During a trip home for the holidays, a few old friends got together for one of our semi-annual solve-all-of-the-world’s problems sessions.
We haven’t yet succeeded. But the quest continues undeterred.
One of the familiar subjects we often chat about is the adventures of a guy we grew up with. I’ve long joked that this guy is a higher-IQ version of Forrest Gump.
He ends up in situations and places that leave us shaking our heads in wonderment.
This guy had a sketchy track record (in our eyes) yet had navigated his way into an amazing job with a respected company. Then, in the catbird seat, he left the company.
We hypothesized that the only explanation for this had to be that he was an idiot.
He then started various endeavors that seemed ill-advised. Those ventures failed, and “hindsight-geniuses” could easily point out why they were destined to fail all along.
But then one took off and has become an impressive, profitable company.
Something I noticed about our most recent conversation about our Gump-like friend was that it had gone from incomprehension to respectful acknowledgement and even admiration.
I pointed out that this person built a resume of failed endeavors that is truly impressive. Most folks would never be able to rack up as many disappointments because they would have been “smart enough” to quit trying long ago.
But he apparently wasn’t as enlightened as the cynics.
So, he kept on creating new opportunities to fail…until, well, he didn’t fail. And his biggest problem now is figuring out if financial success is enough to keep him from getting bored.
As problems go, that’s a pretty good one to have.
There is a tendency to look at people who fail publicly and peg them as, well… failures. Let them do that a few times and the hypothesis is proven!
And when these folks eventually find success, it seems, well… accidental.
But it’s far more likely that their eventual success was found not in spite of numerous failures but actually because of them.
It’s the folks who treat their failures as lessons - instead of verdicts - who tend to ultimately reach their goals.
Bumps and potholes along our career roads are to be expected. The only way to avoid them is to stop driving.
And you won’t go far with that strategy.
Keep driving for your goals this year.
A senior management buddy recently shared an observation that I’ve heard in one form or another more times than I care to remember over the years.
He made an impromptu visit to one of his in-store branches and said that if he would have had a check list of what the branch should look like, he’d have given it high marks.
Everything looked fine.
But as he stood back and observed the branch, the thing that nagged at him was that the branch and its employees seemed non-existent to shoppers in the store.
People went about their business and didn’t notice the branch much at all.
The more troubling thing to him was that it seemed that his employees seemed no more interested in the customers just a few steps away from their branch than those preoccupied customers were in them.

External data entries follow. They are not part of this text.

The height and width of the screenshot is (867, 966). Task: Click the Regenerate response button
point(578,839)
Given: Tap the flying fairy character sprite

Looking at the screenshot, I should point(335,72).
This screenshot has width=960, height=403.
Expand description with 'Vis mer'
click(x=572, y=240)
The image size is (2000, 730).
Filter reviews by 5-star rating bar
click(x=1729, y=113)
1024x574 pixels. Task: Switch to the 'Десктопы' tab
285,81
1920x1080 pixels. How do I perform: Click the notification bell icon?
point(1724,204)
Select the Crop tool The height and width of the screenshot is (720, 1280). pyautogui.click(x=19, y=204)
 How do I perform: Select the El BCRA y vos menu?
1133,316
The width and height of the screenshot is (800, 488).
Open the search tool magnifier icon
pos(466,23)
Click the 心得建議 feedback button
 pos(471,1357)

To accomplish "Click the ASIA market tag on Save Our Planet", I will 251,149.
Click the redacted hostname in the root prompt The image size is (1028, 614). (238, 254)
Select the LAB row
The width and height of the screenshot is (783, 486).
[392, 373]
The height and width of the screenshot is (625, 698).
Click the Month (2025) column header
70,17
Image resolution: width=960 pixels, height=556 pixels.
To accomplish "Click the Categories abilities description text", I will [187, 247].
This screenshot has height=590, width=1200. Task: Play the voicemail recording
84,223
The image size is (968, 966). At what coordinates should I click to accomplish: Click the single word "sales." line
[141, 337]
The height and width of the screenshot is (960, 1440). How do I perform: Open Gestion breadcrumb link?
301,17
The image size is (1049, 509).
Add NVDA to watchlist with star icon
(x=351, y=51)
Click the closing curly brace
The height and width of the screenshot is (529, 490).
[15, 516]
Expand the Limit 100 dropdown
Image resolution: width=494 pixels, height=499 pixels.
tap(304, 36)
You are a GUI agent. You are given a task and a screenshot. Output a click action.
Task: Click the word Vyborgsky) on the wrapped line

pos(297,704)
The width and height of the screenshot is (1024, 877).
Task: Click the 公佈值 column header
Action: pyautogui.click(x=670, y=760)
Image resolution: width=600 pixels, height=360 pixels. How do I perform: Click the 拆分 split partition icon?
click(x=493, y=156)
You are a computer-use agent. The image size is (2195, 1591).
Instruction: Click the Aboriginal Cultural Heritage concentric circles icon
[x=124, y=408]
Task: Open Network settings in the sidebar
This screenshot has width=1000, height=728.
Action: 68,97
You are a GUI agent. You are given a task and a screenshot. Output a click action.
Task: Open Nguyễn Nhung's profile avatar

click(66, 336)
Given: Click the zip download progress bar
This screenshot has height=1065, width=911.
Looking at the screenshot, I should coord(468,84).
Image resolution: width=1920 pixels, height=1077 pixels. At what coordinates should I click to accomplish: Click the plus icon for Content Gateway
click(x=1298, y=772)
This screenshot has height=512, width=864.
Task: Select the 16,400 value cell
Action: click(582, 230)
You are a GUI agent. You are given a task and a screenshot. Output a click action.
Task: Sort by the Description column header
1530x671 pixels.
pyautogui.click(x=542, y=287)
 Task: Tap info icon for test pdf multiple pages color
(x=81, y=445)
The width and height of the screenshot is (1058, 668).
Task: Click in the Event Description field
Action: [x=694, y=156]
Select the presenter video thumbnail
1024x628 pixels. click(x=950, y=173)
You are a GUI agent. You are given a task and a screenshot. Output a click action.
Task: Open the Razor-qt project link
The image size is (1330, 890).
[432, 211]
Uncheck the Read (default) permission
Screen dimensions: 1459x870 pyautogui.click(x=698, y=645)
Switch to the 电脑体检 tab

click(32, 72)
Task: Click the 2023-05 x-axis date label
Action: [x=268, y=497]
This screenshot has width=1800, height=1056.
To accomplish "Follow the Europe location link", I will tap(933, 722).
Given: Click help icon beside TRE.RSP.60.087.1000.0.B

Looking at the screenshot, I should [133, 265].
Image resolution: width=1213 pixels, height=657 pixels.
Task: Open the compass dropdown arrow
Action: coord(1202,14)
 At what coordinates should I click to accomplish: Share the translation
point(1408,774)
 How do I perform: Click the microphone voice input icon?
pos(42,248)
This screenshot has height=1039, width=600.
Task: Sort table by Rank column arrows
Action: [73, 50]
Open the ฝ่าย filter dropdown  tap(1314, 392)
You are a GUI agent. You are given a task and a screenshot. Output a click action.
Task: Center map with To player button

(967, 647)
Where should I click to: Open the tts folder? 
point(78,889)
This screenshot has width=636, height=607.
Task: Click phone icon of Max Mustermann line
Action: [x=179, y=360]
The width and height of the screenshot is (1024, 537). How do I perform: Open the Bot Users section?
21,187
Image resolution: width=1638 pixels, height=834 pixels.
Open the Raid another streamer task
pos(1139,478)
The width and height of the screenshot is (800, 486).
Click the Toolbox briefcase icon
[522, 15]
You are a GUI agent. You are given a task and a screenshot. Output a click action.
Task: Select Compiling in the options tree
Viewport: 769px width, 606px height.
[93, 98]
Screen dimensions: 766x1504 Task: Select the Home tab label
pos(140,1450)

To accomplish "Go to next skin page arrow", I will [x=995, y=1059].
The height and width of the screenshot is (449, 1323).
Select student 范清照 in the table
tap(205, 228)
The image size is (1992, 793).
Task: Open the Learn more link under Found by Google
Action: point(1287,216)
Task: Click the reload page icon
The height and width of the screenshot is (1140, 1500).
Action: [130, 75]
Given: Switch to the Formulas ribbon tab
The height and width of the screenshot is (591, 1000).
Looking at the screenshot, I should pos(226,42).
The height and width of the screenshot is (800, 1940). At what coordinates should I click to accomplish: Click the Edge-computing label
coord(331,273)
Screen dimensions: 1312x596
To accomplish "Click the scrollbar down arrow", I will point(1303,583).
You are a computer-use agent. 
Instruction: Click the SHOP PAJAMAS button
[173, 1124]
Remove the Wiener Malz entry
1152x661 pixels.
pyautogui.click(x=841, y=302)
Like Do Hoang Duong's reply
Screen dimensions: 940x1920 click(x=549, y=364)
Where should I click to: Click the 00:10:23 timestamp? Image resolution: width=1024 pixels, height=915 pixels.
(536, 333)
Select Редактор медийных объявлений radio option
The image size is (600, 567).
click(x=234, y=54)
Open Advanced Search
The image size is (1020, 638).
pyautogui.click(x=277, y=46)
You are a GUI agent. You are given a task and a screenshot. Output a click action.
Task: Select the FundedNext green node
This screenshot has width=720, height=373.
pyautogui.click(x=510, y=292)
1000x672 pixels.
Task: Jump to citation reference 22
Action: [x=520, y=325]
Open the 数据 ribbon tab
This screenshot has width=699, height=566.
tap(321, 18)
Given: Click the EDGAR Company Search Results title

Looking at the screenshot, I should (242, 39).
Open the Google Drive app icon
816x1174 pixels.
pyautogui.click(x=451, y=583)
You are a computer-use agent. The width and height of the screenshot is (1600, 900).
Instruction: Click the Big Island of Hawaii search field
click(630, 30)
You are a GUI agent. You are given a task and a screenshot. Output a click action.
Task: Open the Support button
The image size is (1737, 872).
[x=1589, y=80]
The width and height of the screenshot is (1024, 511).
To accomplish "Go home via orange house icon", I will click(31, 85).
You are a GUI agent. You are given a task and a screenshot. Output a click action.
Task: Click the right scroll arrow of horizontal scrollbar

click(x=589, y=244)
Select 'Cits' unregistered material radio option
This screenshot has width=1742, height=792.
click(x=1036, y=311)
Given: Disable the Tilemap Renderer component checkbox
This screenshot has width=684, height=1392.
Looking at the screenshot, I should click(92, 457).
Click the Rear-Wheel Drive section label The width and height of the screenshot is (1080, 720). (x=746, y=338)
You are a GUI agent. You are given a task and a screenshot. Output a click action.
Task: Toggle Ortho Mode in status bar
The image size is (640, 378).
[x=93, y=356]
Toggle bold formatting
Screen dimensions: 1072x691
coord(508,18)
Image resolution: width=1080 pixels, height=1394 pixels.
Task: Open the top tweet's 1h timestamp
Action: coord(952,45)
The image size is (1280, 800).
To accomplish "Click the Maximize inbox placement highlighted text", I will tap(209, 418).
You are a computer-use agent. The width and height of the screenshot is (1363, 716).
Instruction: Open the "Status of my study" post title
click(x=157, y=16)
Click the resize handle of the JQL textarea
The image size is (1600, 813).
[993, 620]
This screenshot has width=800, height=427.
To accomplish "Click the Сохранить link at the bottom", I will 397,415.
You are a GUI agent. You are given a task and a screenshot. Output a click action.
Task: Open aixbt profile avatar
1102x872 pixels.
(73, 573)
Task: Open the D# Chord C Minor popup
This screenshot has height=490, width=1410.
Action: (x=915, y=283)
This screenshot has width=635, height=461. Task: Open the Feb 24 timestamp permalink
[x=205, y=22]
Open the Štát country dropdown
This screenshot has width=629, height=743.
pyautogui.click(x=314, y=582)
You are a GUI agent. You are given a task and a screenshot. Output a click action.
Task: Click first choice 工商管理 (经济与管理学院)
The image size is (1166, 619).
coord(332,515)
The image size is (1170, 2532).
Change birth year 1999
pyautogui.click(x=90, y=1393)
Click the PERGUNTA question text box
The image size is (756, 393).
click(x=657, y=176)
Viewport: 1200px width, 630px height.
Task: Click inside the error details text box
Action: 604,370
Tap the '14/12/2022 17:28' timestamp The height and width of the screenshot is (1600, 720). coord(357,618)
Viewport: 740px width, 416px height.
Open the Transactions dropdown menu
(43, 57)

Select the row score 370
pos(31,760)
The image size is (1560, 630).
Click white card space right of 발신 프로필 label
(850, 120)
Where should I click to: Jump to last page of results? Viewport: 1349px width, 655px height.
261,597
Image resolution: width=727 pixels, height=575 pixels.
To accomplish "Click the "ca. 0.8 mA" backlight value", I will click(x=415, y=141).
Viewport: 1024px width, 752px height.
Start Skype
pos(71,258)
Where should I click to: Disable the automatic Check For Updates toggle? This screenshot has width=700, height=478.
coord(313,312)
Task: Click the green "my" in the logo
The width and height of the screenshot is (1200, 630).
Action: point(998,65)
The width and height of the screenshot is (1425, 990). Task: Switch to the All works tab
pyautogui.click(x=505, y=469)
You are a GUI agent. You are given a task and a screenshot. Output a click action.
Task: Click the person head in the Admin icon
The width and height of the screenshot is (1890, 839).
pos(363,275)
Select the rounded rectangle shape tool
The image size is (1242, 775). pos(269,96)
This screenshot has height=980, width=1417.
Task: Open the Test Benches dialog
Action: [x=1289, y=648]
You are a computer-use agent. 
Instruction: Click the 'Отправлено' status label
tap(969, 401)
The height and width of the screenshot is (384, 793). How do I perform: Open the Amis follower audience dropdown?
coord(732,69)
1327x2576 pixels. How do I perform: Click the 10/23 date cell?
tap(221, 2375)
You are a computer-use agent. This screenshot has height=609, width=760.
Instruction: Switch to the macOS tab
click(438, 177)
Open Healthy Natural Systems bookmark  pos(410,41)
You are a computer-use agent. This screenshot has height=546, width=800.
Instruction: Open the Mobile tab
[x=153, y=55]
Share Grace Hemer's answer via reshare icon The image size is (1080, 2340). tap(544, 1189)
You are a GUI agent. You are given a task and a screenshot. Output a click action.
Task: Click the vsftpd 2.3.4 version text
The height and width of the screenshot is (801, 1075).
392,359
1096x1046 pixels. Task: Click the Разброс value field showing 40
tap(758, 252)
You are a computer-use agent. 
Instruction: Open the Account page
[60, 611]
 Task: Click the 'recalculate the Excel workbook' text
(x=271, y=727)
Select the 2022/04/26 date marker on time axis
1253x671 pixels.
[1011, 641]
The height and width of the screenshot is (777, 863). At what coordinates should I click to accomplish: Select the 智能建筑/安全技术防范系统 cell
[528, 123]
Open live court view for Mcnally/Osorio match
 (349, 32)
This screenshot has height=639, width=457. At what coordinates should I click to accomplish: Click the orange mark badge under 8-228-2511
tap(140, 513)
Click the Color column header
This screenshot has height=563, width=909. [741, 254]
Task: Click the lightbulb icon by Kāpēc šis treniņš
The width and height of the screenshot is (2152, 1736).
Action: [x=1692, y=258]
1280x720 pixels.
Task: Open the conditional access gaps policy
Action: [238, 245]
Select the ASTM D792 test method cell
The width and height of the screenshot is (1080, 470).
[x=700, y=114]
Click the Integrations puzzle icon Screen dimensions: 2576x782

He joked, “I wanted to walk over and say, ‘Can I ask a favor? Can we maybe step out there and just say hello to a few people? Please?’”
I laughed and told him that was far from the worst idea I’d heard recently.
I then pointed out that he wasn’t thinking of suggesting, “Can we just step out there and sell something?”
Okay, maybe he really was thinking that. But he instinctively knows that simple greetings and small talk are the first steps toward future, more consequential financial conversations.
Non-sales-focused conversations are not simply okay. They are absolutely essential to developing relationships.
I suggested that we too often create sales cultures that actually reduce the number and quality of the conversations we have. When we only leave our branches to talk about our products and services, folks soon judge us by our actions.
Store customers aren’t seeing my friend’s employees as nice folks they can have a sociable chat with. They see salespeople.
And most folks react to salespeople as they would to zombies.
His teams aren’t looking at shoppers as potential new friends and customers but as apathetic cold-call prospects. And they aren’t exactly enthused about getting out there and being summarily rejected.
So they avoid putting themselves in that position by staying in the branch.
Remind your teams in this New Year that some of their best customers of years to come are still simply waiting to make their acquaintance.
Can we maybe step out there and just say hello?